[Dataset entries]

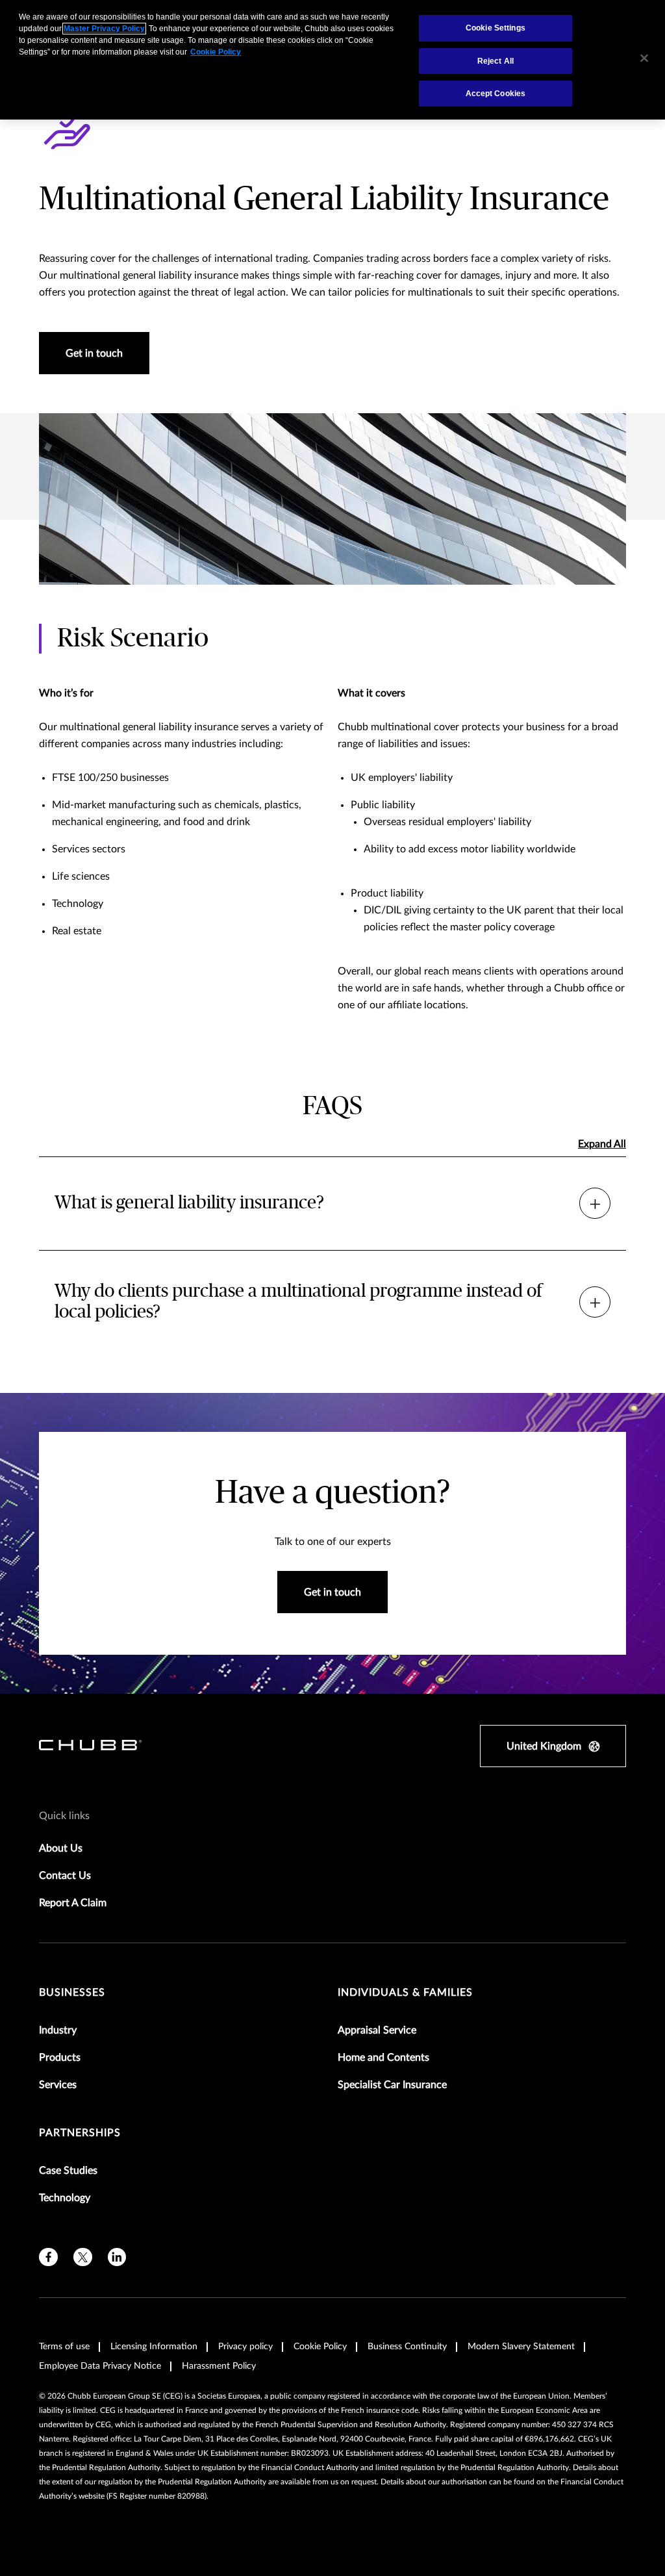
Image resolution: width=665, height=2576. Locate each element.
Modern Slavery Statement (521, 2346)
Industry (58, 2030)
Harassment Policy (219, 2366)
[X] (82, 2257)
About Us (60, 1848)
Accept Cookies (496, 93)
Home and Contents (383, 2057)
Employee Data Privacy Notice (100, 2366)
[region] (332, 60)
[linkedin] (117, 2257)
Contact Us (65, 1875)
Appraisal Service (377, 2030)
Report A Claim (73, 1903)
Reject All (495, 61)
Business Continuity (407, 2346)
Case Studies (68, 2170)
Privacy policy (245, 2346)
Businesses (72, 1992)
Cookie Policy (320, 2346)
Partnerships (80, 2133)
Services (58, 2085)
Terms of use (64, 2346)
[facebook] (48, 2257)
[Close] (644, 58)
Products (60, 2057)
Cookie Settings (495, 27)
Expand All (602, 1144)
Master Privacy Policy (104, 28)
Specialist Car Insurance (392, 2085)
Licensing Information (153, 2346)
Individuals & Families (405, 1992)
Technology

WORK ORDER: Repeat only the lines starting at the one that contains "Privacy policy (245, 2346)" and ending at the last line above, exactly as written.

RESPONSE:
Privacy policy (245, 2346)
Businesses (72, 1992)
Cookie Policy (320, 2346)
Partnerships (80, 2133)
Services (58, 2085)
Terms of use (64, 2346)
[facebook] (48, 2257)
[Close] (644, 58)
Products (60, 2057)
Cookie Settings (495, 27)
Expand All (602, 1144)
Master Privacy Policy (104, 28)
Specialist Car Insurance (392, 2085)
Licensing Information (153, 2346)
Individuals & Families (405, 1992)
Technology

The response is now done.